Pour commencer, une question classique : comment est-ce que tu as découvert le jeu de rôle ?
En 1984, un copain de collège m’a parlé de Donjons & Dragons. Il avait besoin d ‘un coup de main pour acheter des figurines, qu’on pouvait alors se procurer au sous-sol d’une grande librairie lilloise, inaccessible avec son fauteuil roulant. Il a donc dû m’expliquer de quoi il s’agissait, exercice difficile s’il en est. Cela m’a tout de suite plu, sans que je comprenne très bien de quoi il s’agit.
C’était le moment où on commençait à en parler un peu dans la presse, notamment dans Spirou, que je lisais chaque semaine. Je ne lisais pas encore d’heroïc-fantasy, mais j’avais un bon rayon SF dans ma bibliothèque. Pour mes douze ans, j’ai eu la boite rouge – à l’époque, diffusée par France Loisirs ! – et j’ai commencé immédiatement à maîtriser, sans jamais avoir été joueur. Trouver des joueurs n’était pas si simple pour un collégien.
Dans les boutiques et dans les clubs, c’étaient souvent des étudiants, qui n’avaient pas envie d’un gamin de douze ans dans leurs pattes. Si bien que je maîtrisais souvent pour un seul copain, avec une flopée de persos, parfois une douzaine bardés d’armes mais dépourvus de noms, pour affronter les couloirs du B2 et du B3. Ensuite, on est passé à des personnages plus développés, mais furieusement gros-bill, d’autant plus que les règles d’AD&D, dont j’avais pu me procurer des photocopies, étaient en anglais, pleines de pièges et d’obscurités. J’ai très vite commencé à écrire des mondes, des systèmes de jeux, plus que des scénarios d’ailleurs. Mes archives en sont remplies. Le premier jeu que j’ai écrit complet était un jeu de western spaghetti.
Qu’est-ce qui t’a amené à te lancer dans la création d’Epées & Sorcellerie ?
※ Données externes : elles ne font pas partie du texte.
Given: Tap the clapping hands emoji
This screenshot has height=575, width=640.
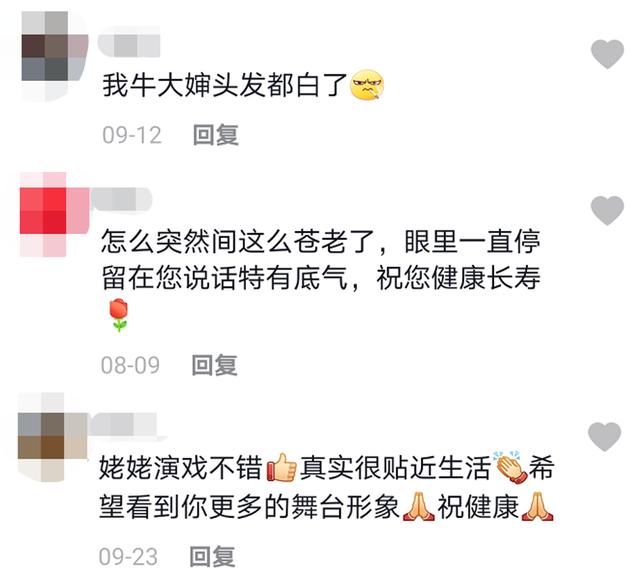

Comme beaucoup de joueurs, j’ai connu le cycle D&D, Vampire (en free-style, sans règles), retour à D&D en version 3.5, lassitude et frustration vis-à-vis de ce système, retour aux classiques. Plus exactement, avant 3.5, j’avais repris une campagne avec la Rules cylopedia, qui avait très bien fonctionné (et dont certains éléments sont intégrés dans les volumes déjà publiés du Dodécaèdre). Puis, j’ai trouvé beaucoup de plaisir à jouer en 3.5, plusieurs campagnes qui fournissent le gros des deux volumes publiés. Mais, arrivé au point de lassitude déçu par la 4e édition dont j’avais espéré qu’elle élaguerait les points les plus pesants j’ai rouvert la Rules Cyclopedia et je me suis aperçu que tout ce qui me posait problème était résolu de manière simple. C’est comme ça que je me suis intéressé à l’OSR.
Je n’avais que de vagues notions de l’histoire de D&D. La découvert d’OD&D, de Chainmail, dont je connaissais juste l’existence, a titillé mon tempérament d’archéologue. Je me suis lancé dans l’étude des strates les plus anciennes, essayé de deviner ce qui revenait à Arneson et à Gygax, en employant des méthodes de critique historique et de stratigraphie archéologique. Puis, je me suis dit qu’il manquait un retroclone accessible en Français. C’est pourquoi je me suis lancé dans Epées & Sorcellerie, en essayant de produire une version claire et jouable d’OD&D intégrant le plus possible d’éléments de venus de Chainmail. Certains points sont contestables : il est loisible à chacun de faire mieux. C’est pour ça que j’ai souhaité qu’Epées & Sorcellerie soit 100% open content, ce qui permet d’écrire d’autres jeux sur cette base. Pour l’instant, le succès est limité : l’OSR francophone, frustrée par l’abondance de matériel non-traduit, est plus préoccupée de traductions que de productions originales, même si les choses commencent à changer. À comparer par exemple aux nombres de jeux de tous styles fondés sur Sword&Wizardry ou sur Labyrinth Lord, par exemple.